PCR-RFLP检测疟原虫方法的建立和应用效果

Development and Application of PCR-RFLP to Plasmodium detection

目的建立PCR-RFLP方法检测疟原虫,并评价其应用效果。方法收集2010-2018年武汉市输入性疟疾患者血样。根据4种人疟原虫线粒体细胞色素b(Cytb)基因属、种特异位点,设计1组疟原虫属特异性公共引物。提取患者血样中的疟原虫DNA,巢式PCR扩增得到产物后,用限制性内切酶AluⅠ进行酶切,不同种疟原虫将产生特异性的酶切条带,建立PCR-RFLP检测方法。分析该方法的灵敏度和特异度,并与巢式PCR相比较,评价其应用价值。结果PCR-RFLP检测恶性疟、三日疟、间日疟和卵形疟血样(包括curtisi亚种和wallikeri亚种),最低检出阈值分别为2.5、2、3.6、4、1.5个虫/μL血。共检测121份疟疾血样和45份健康人血样,巢式PCR检出阳性115份,PCR-RFLP方法检出阳性118份,灵敏度分别为95.0%和97.5%,结果一致性较好(Kappa值=0.93),差异无统计学意义(χ2=0.8,P>0.05)。PCR-RFLP分别检测日本血吸虫、利氏曼原虫、隐孢子虫样品无任何扩增条带产生,均为阴性。结论建立的PCR-RFLP方法实验流程相对简单,且检出阈值低,敏感度、特异度高,检测结果易于判断,是一种新的疟原虫核酸检测方法。

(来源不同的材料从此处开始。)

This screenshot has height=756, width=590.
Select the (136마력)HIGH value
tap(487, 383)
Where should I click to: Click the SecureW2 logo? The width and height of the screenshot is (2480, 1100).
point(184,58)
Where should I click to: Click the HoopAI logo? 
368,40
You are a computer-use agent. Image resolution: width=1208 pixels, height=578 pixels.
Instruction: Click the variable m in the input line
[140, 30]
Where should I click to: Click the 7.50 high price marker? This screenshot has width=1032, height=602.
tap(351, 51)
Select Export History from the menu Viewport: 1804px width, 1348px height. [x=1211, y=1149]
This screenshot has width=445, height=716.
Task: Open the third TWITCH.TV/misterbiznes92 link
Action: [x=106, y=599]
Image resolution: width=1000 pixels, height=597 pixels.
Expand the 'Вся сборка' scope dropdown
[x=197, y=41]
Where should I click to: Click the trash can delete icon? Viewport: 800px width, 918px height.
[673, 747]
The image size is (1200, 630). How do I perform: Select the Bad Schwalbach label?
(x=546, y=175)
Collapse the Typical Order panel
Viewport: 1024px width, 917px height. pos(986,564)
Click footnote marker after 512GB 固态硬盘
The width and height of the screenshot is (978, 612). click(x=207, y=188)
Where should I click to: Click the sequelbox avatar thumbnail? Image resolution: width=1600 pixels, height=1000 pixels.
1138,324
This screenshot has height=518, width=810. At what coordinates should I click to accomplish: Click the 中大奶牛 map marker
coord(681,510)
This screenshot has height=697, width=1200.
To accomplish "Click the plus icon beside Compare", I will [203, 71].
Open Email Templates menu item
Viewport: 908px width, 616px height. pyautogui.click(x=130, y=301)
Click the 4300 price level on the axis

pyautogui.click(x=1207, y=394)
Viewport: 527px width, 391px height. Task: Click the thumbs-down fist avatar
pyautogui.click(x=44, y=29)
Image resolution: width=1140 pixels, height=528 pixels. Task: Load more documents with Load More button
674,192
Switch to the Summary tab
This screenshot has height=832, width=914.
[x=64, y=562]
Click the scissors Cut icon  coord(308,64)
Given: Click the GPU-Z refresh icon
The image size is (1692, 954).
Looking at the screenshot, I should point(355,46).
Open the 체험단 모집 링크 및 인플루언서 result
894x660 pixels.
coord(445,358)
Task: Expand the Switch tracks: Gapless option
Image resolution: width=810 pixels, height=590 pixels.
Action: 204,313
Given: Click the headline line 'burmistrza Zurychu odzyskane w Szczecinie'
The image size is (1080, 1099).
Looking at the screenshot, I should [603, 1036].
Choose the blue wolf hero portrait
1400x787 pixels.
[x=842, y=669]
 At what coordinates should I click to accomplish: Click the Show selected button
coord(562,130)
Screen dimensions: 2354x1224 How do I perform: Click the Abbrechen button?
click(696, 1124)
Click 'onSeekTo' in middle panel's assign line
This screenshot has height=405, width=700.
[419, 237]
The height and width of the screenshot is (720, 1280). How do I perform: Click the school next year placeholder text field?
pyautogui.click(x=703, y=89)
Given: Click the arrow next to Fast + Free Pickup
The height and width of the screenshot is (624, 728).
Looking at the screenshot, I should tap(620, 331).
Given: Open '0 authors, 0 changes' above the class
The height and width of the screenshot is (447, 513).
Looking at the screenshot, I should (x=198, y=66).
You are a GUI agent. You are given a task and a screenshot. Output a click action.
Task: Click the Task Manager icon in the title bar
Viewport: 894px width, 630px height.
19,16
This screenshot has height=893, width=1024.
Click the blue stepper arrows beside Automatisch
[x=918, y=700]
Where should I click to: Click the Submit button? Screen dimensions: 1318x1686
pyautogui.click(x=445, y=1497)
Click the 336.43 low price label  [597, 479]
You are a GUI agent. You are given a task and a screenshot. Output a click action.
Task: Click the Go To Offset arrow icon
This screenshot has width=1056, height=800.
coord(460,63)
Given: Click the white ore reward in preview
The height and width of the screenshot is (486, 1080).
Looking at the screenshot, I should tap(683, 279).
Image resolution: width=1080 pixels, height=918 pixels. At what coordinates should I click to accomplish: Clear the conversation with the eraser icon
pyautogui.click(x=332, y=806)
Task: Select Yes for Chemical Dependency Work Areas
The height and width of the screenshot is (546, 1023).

Objective To establish a PCR-RFLP method for detecting Plasmodium,and evaluate the application effect of this technique.Methods The blood samples were collected from patients with imported malaria between 2010 and 2018.Group-specific primers for Plasmodium was designed according to the genus and species specific sites of 4 Plasmodium mitochondrial cytochrome b(cytb)genes.The DNA was extracted from the blood samples,and amplified for the gene fragments using nested PCR.The amplified products were digested by restriction enzyme Alu I.PCR-RFLP detection procedures were established on the specific bands generated by different species of Plasmodium.Then the sensitivity and specificity of this newly developed method were analyzed and compared with the detection findings by nested PCR,together with application of the value of this method.Results The minimal threshold was 2.5,2,3.6,4 and 1.5 Plasmoda/μL blood sample for P.falciparum,P.malariae,P.vivax,P.ovale(P.oc and P.ow),respectively,by PCR-RFLP.Totally,121 blood samples of malaria patients and 45 blood samples of healthy subjects were detected.Nested-PCR identified 115 positive samples,and PCR-RFLP exposed 118 positive samples.The sensitivity was 95.0%and 97.5%,respectively,which indicated better consistency between the two techniques(Kappa value=0.93),yet no statistical difference(χ2=0.8,P>0.05).No specific bands were seen for Schistosoma japonicum,Leishmania and Cryptosporidium.Conclusion PCR-RFLP can be served as a new approach to detection of nucleic acid in Plasmodium,because this technique possesses higher sensitivity and specificity,with minimal threshold and easy judgment of the findings.